Wenn am 22. März das paneuropäische private Pensions-Produkt (PEPP) - die sogenannte Europarente - startet, entsteht damit erstmals ein einheitlicher europäischer Binnenmarkt für Altersvorsorge. Die Europarente soll weniger komplex sein, mehr Vergleichbarkeit durch standardisierte Produktinformationen bieten, flexibel in der Geldanlage sein und dabei auf teure Garantien verzichten. Zudem gibt es flexible Ein- und Auszahlungsmöglichkeiten, EU-grenzüberschreitende Mitnahme und ein Wechselrecht alle fünf Jahre.

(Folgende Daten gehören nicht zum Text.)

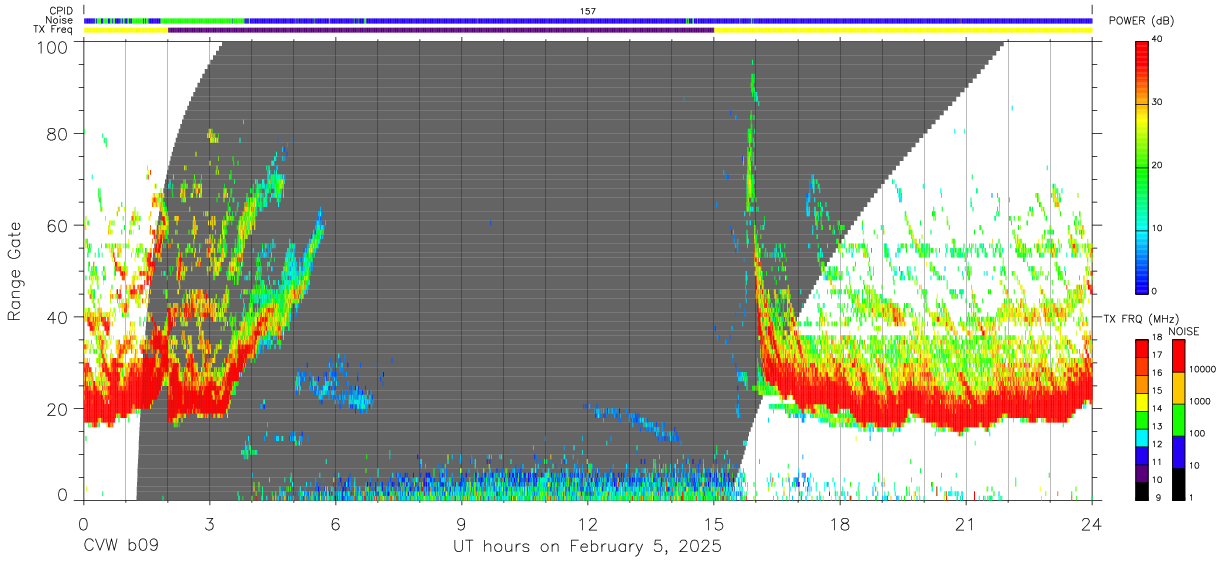This screenshot has height=567, width=1228.
Task: Click the TX FRQ (MHz) color scale
Action: tap(1142, 419)
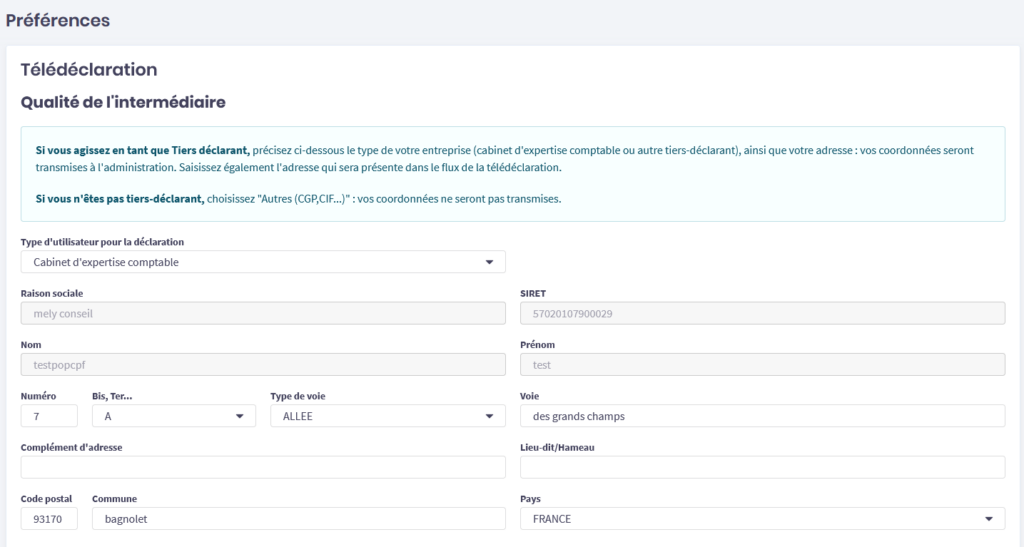Focus the Voie field 'des grands champs'
The width and height of the screenshot is (1024, 547).
762,416
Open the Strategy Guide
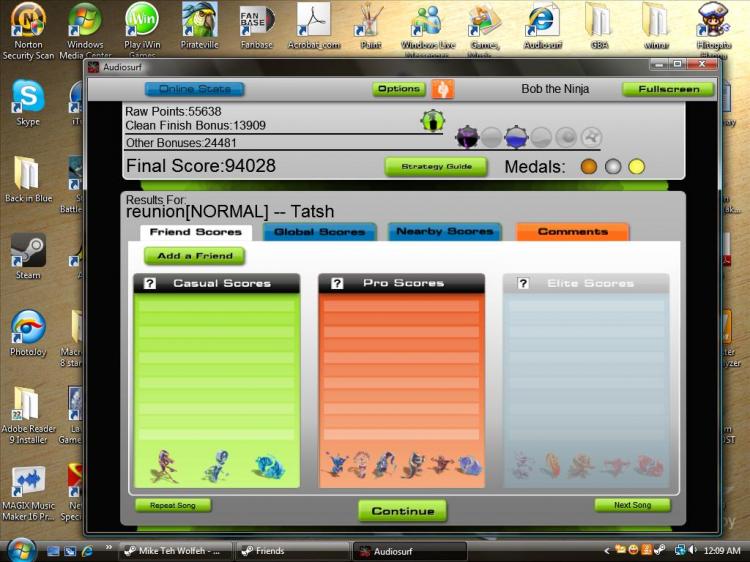The width and height of the screenshot is (750, 562). tap(436, 166)
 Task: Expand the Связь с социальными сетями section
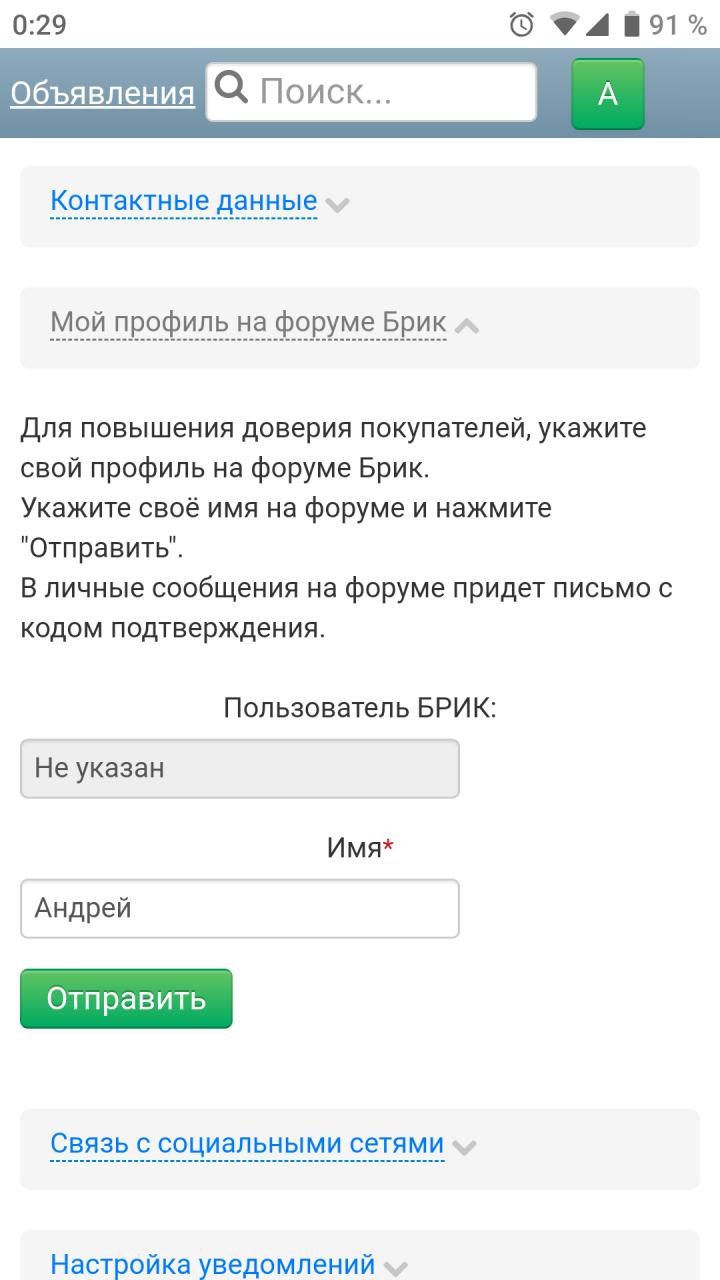point(247,1144)
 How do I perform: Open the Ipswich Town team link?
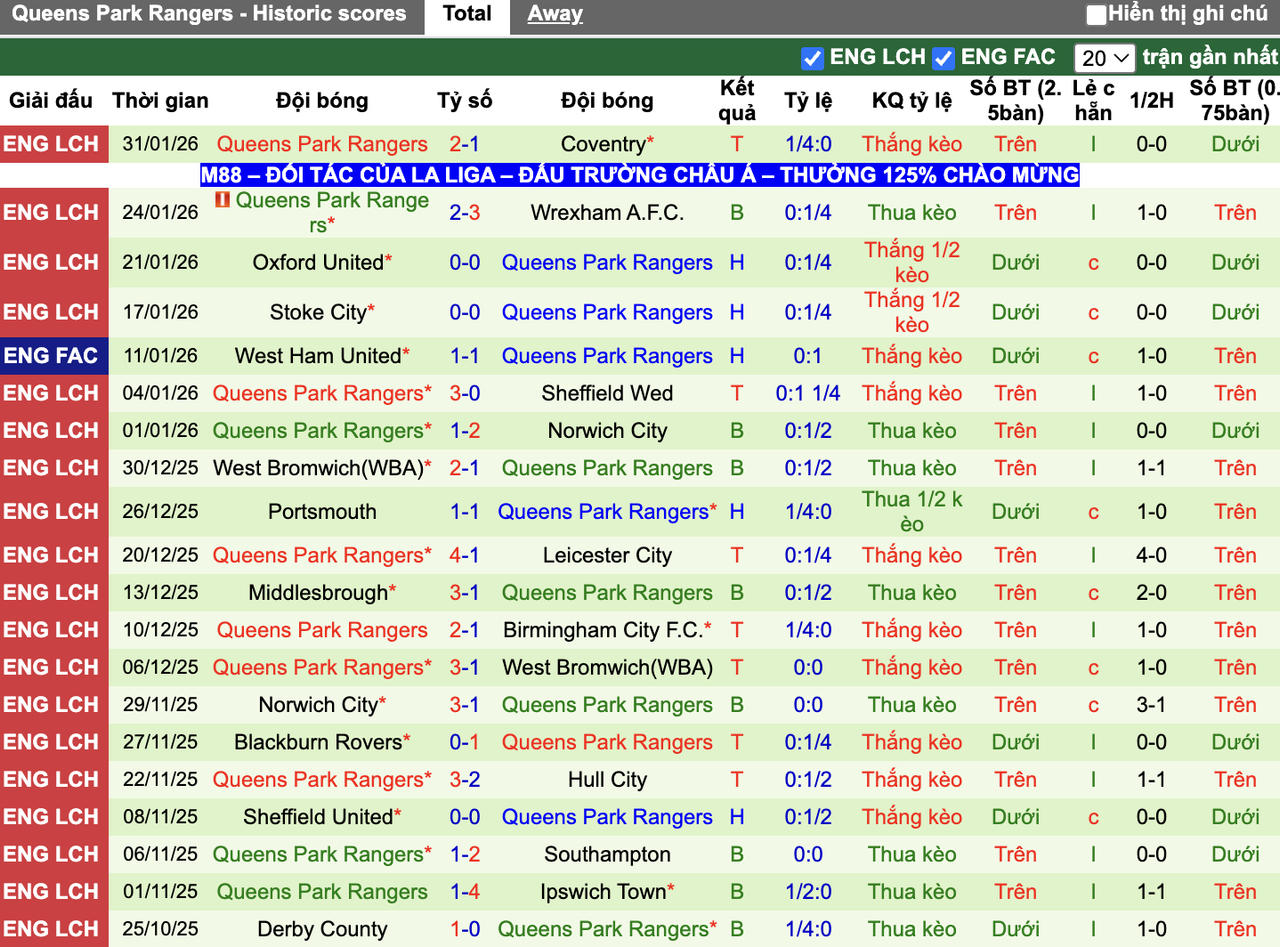(602, 891)
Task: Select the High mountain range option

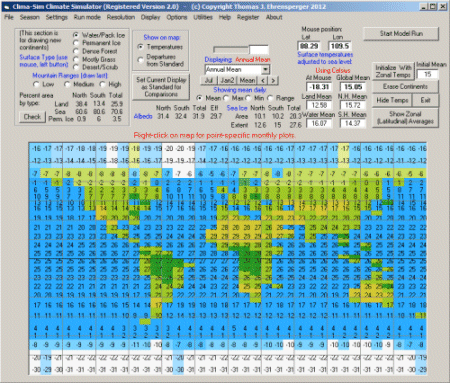Action: click(103, 84)
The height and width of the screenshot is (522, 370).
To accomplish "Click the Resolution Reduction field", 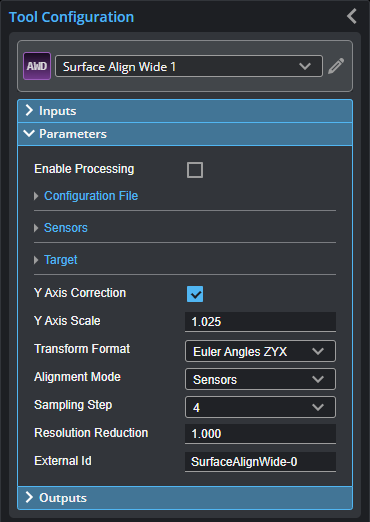I will [260, 434].
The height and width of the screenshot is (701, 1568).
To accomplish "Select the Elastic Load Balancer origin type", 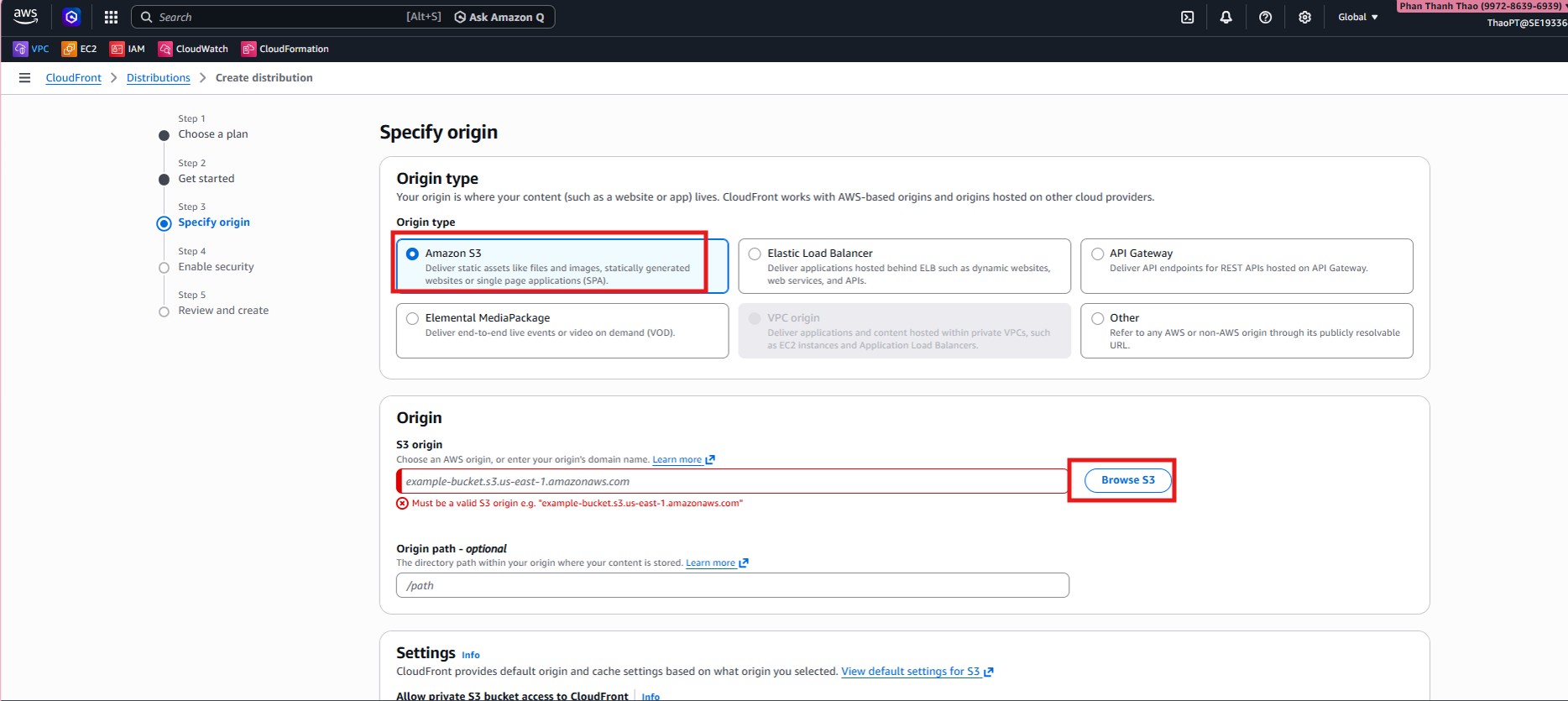I will click(755, 254).
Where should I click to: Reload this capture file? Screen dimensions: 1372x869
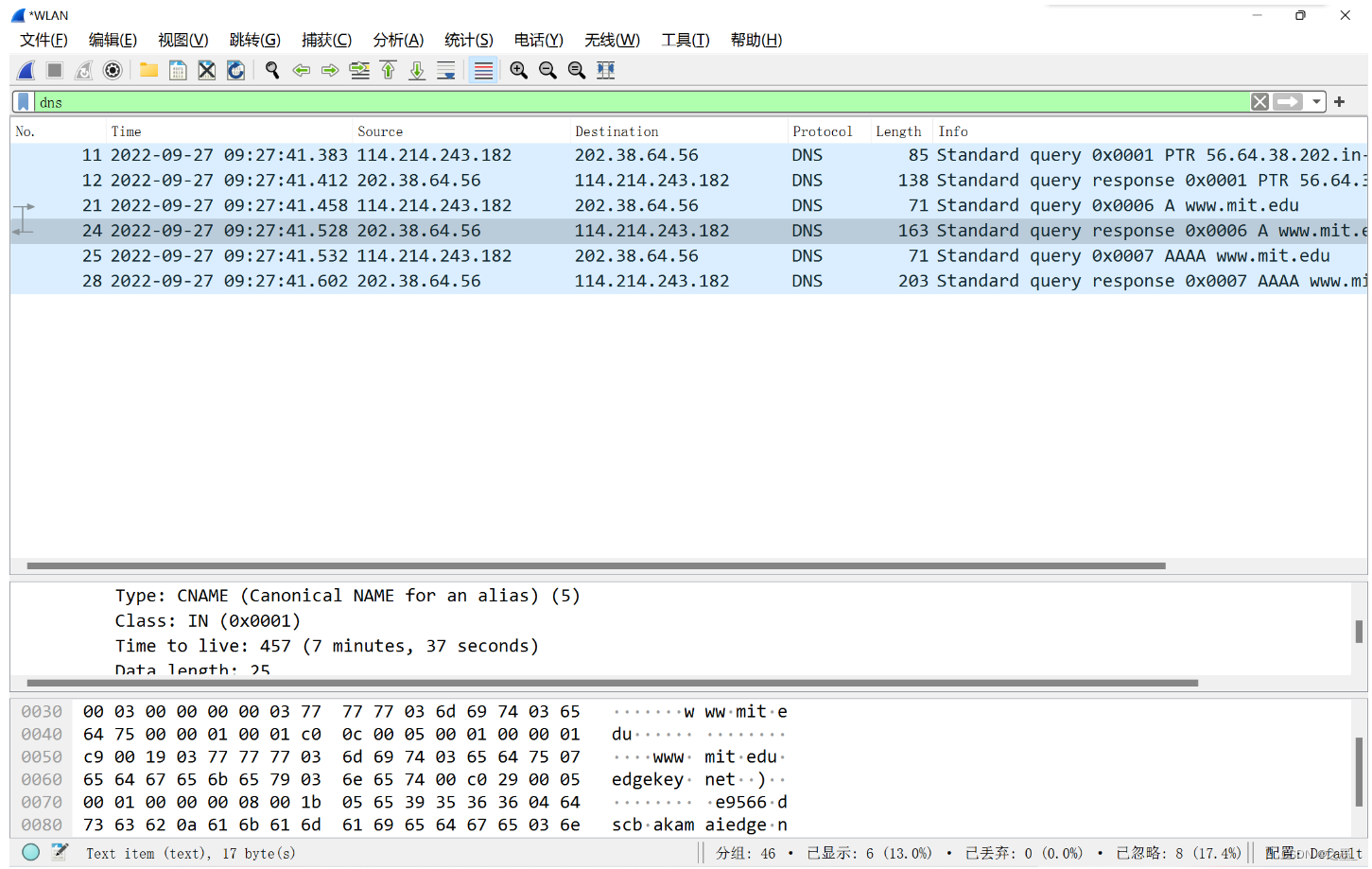[235, 69]
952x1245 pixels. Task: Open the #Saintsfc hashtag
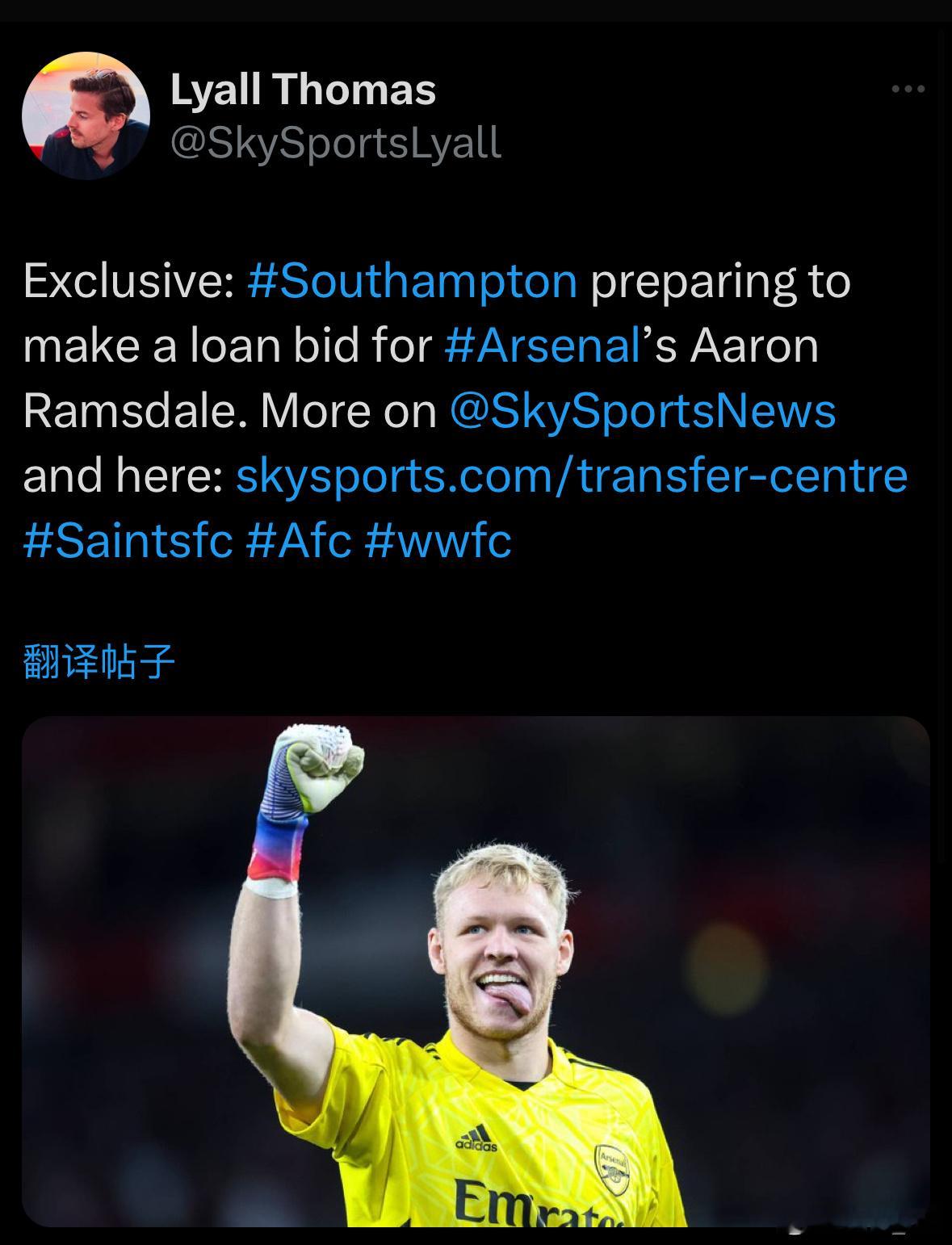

Und auch für Anbieter eröffne die Europarente neue Chance, meint Til Klein, Gründer des Berliner Altersvorsorge Start-up Vantik. Denn neben Versicherungen können auch Banken und Vermögensverwalter eine Europarente anbieten. „Dabei können sie ihre Lizenz in Zukunft europaweit nutzen und damit erhebliche Größenvorteile realisieren“, schreibt Vantik.
Tatsächlich will Vantik auch selbst ein solches Produkt anbieten - allerdings hängt das Genehmigungsverfahren noch. Vantik sei mit der Bundesanstalt für Finanzdienstleistungsaufsicht (BaFin) im „finalen Austausch“ darüber, welche Daten und Dokumente genau für das Genehmigungsverfahren benötigt würden, so Vantik gegenüber Versicherungsbote.
Damit ist Vantik vergleichsweise allein im ‚Startblock’. Andere Anbieter scheinen die Chancen weniger hoch einzuschätzen. Die europäische Aufsichtsbehörde EIOPA zeige sich auf Nachfragen hinsichtlich der bei ihr laufenden Genehmigungsverfahren für derartige Produkte sehr zurückhaltend, schreibt der VOTUM-Verband. Das mangelnde Interesse der Anbieter verwundert VOTUM-Vorstand Martin Klein keineswegs. Vielmehr zeige diese Entwicklung deutlich den Geburtsfehler der „Europarente“ auf: „Wenn EU-Gesetzgeber und Regulatoren mit unrealistischen Wunschvorstellungen selbst Produktentwickler spielen, dürfen sie sich nicht wundern, dass der Markt nicht folgt“, so Martin Klein. „Der Zwang, bei jedem Angebot auch ein Standardprodukt mit hohen Garantien, Inflationsausgleich und minimalen Kosten – also das Perpetuum mobile der Altersvorsorge – vorzuhalten, lässt die Anbieter zurecht zurückschrecken. Andauernd niedrige Zinsen bei gleichzeitig steigender Inflation waren in der Fantasie der europäischen Produktregulierer offenbar nicht präsent.“
Kern des Problems, so Martin Klein, sei die viel zu starre Begrenzung der Kosten. Der Verbands-Vorstand fühlt sich gar an die Anfänge der Riester-Rente erinnert: „Auch hier hatte man am Start Produktschranken vorgegeben, welche die Verbreitung dieser sinnvollen privaten Vorsorge zunächst zum Rohrkrepierer werden ließen. Auch die aktuellen Probleme bei der Riester-Versicherung beruhen im Wesentlichen auf dem überkomplexen Zulagenverfahren“, moniert Martin Klein.
Der ‚Fehlstart‘ bei PEPP zeige, dass weder Gesetzgeber noch Aufsicht aus den Fehlern der Vergangenheit gelernt hätten. Der Start einer paneuropäischen Altersvorsorge findet ohne Anbieter und Produkt statt. Das sollte die Bundesregierung genau betrachten, rät Klein, wenn sie sich Gedanken über die Neugestaltung der Riester-Rente macht.